▶ [任务说明]
把讲用tsearch建索引的那篇文章里，从“原创 Maleah 2022-03-13”开始、一直到“索引，或者对表达式进行索引。”为止的这一段一字不差地抄下来。

▶ [选定文本]
[译]如何使用tsearch索引数据

原创 Maleah 2022-03-13

2167

原文地址：https://www.depesz.com/2022/03/01/how-to-index-data-with-tsearch/

原文作者： depesz

翻译：Maleah

最近有人在Slack上问我，是否应该在某个字段上构建tsvector数据类型并且创建索引，或者对表达式进行索引。

经过讨论，我想我会把我的想法重新格式化为博文，避免下次重新输入。

对于初学者，我不推荐使用tsvector列。他并没有真正起到作用。当然，你可以在它上面使用索引，但是你也可以在to_tsvector表达式上使用索引。

他就在那里，用完磁盘空间。

但是，在表达式上使用索引是复杂的。

让我们假设有一张表：

create table posts (
    id int8 generated always as identity primary key,
    title text,
    headline text,
    main_body text
);

可以像这样创建索引：

create index fts_index on posts using gin (
    to_tsvector( 'english'::regconfig, title || headline || main_body )
);

但这将会导致误报。例如，假如title使用use单词结尾，headline使用fully开始，即使没有usefully单词，tsvector也会包含。

调整：

create index fts_index on posts using gin (
    to_tsvector( 'english'::regconfig, title || ' ' || headline || ' ' || main_body )
);

结束。但是这样就可以吗？headline是null呢？与null连接的任何字符串都变为null。当然我们可以使用coalesce：

create index fts_index on posts using gin (
    to_tsvector( 'english'::regconfig, coalesce(title, '') || ' ' || coalesce(headline, '') || ' ' || coalesce(main_body, '') )

▶ [数据部分]

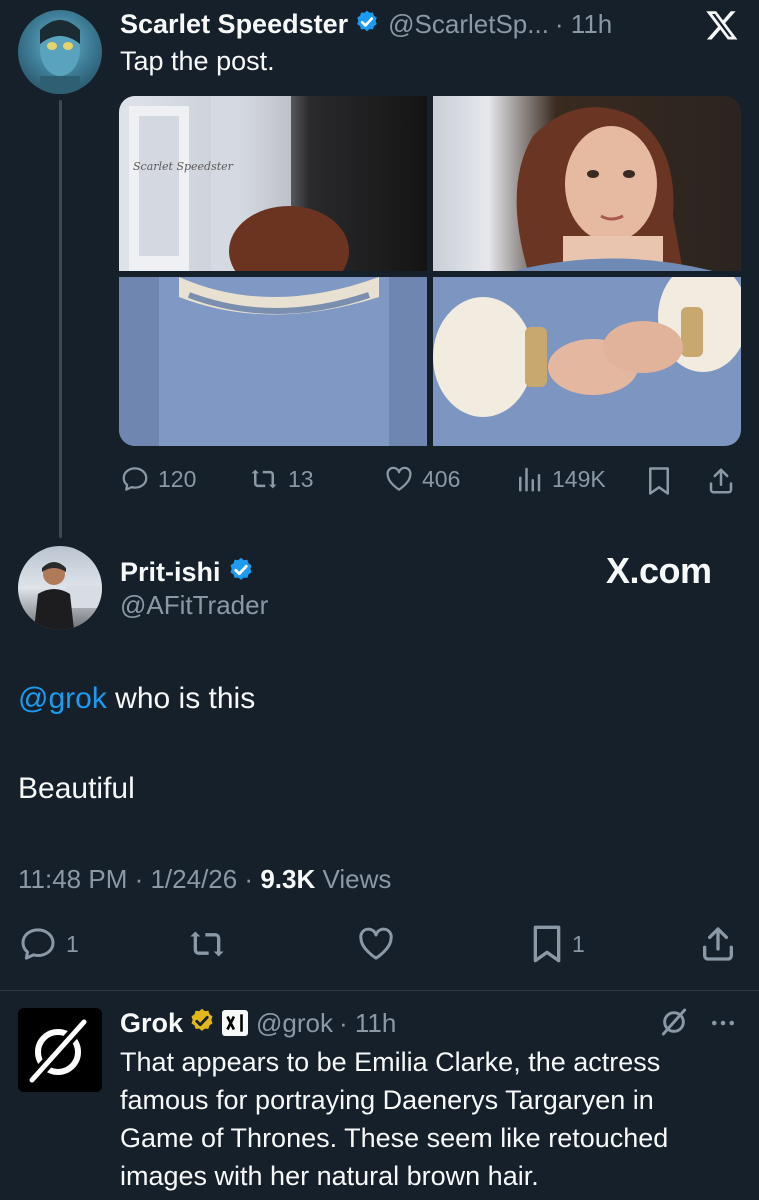 This screenshot has width=759, height=1200. Describe the element at coordinates (60, 319) in the screenshot. I see `thread-line` at that location.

▶ [任务结果]
原创 Maleah 2022-03-13

2167

原文地址：https://www.depesz.com/2022/03/01/how-to-index-data-with-tsearch/

原文作者： depesz

翻译：Maleah

最近有人在Slack上问我，是否应该在某个字段上构建tsvector数据类型并且创建索引，或者对表达式进行索引。